**Records supplied**
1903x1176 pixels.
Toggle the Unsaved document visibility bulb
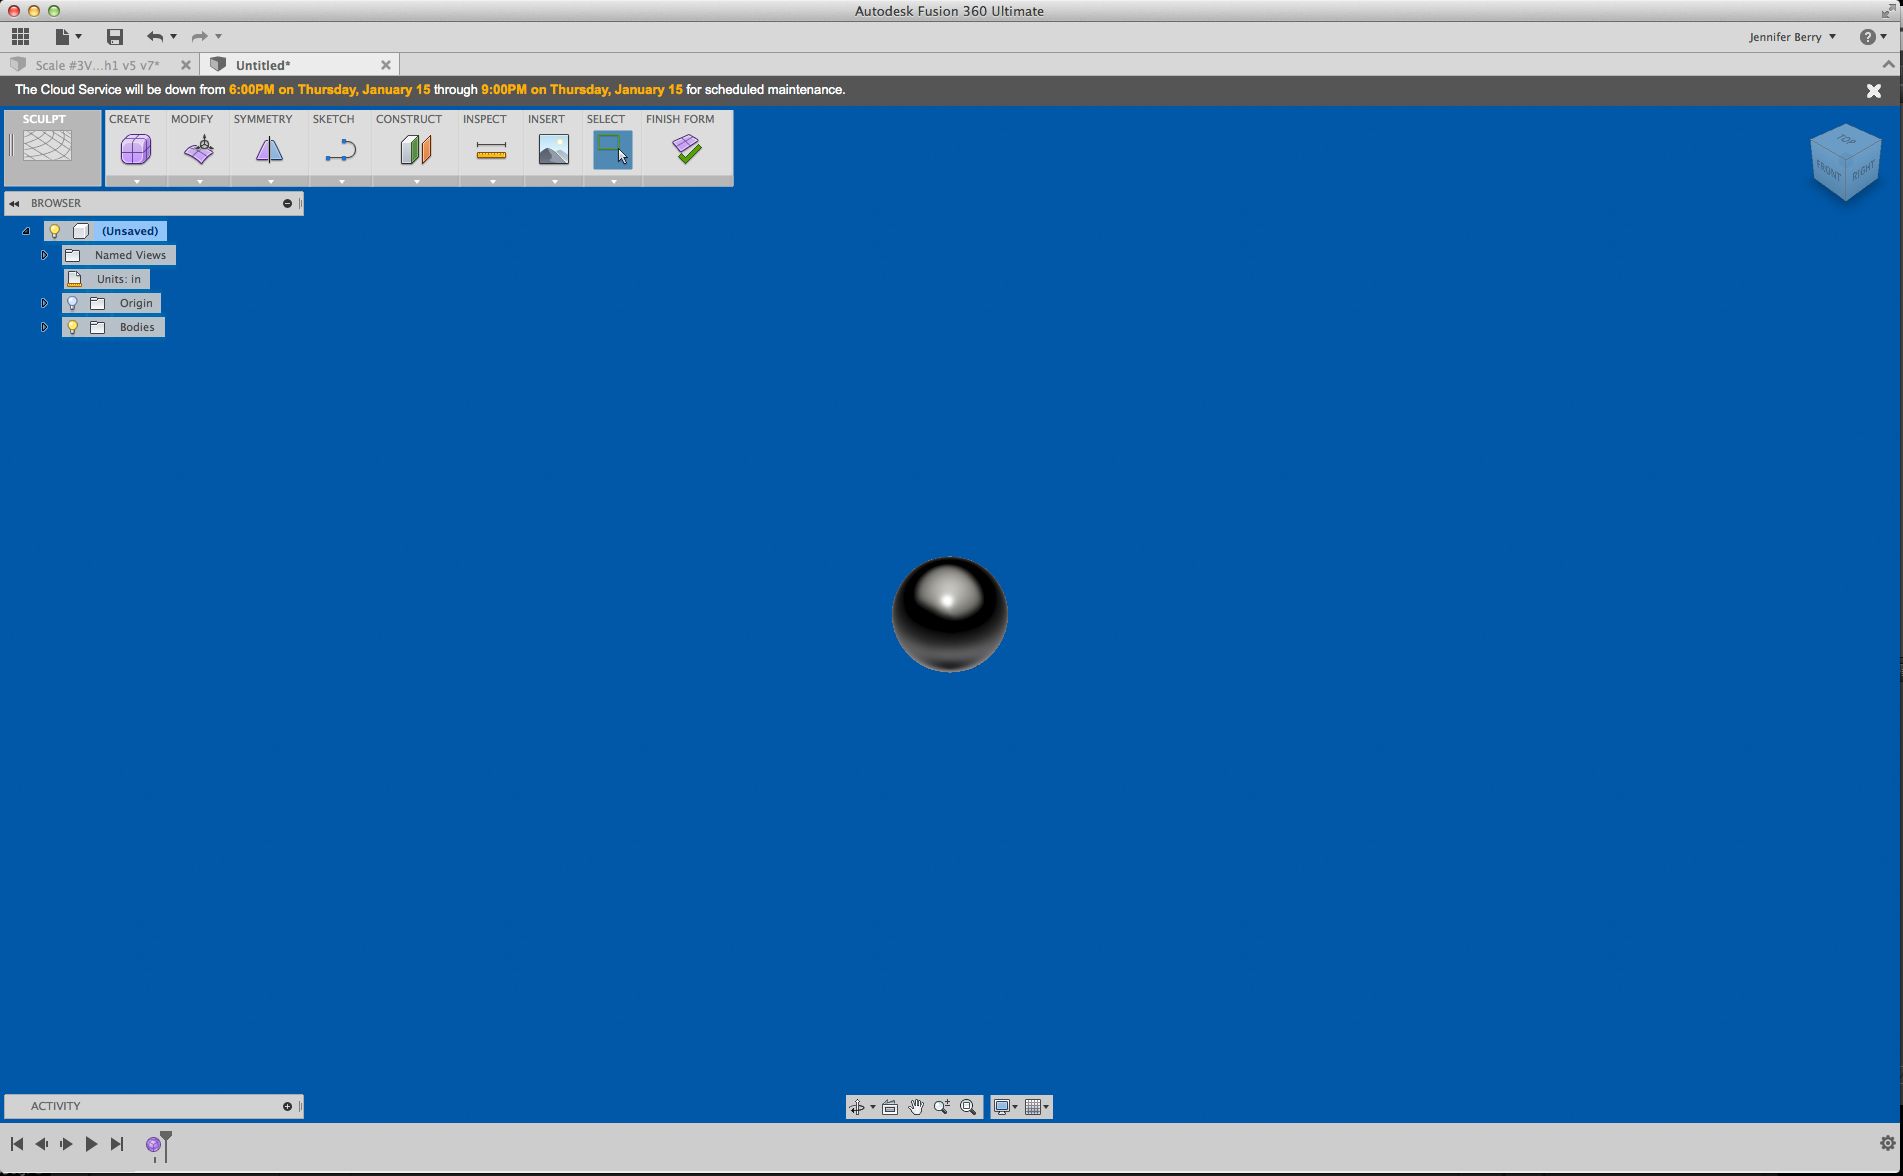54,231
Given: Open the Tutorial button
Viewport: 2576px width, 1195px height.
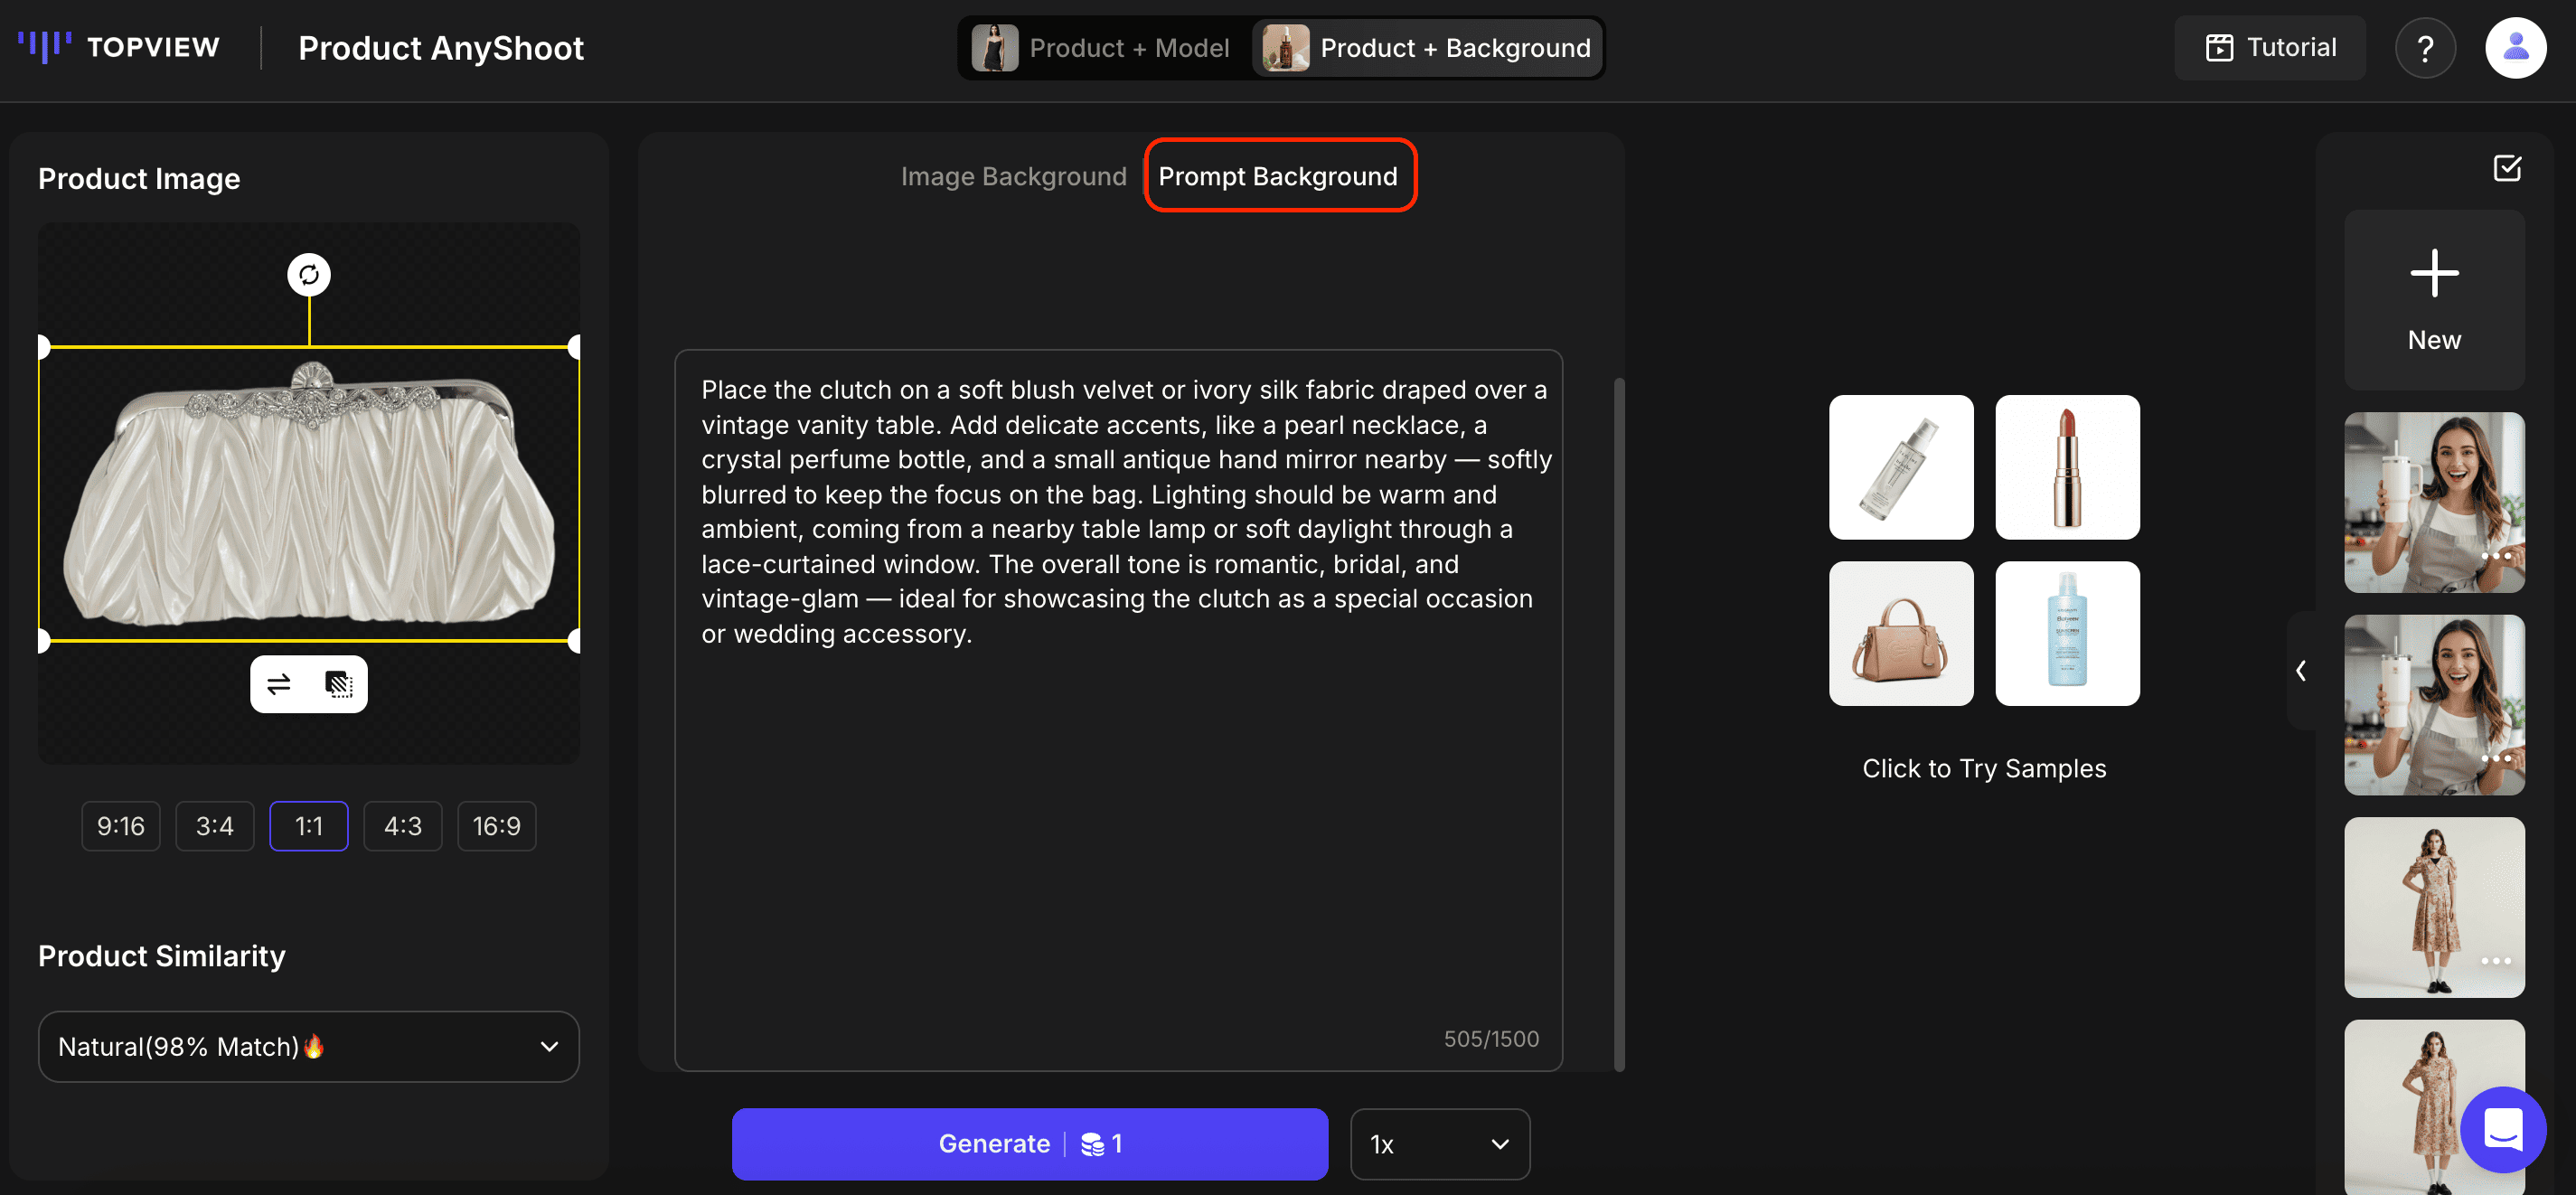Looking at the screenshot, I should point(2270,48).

**What you will do**
Repeat the lines above exactly, and keep every picture out.

**Answer area**
1903x1176 pixels.
Toggle the Unsaved document visibility bulb
54,231
Given: Open the Tutorial button
Viewport: 2576px width, 1195px height.
Looking at the screenshot, I should point(2270,48).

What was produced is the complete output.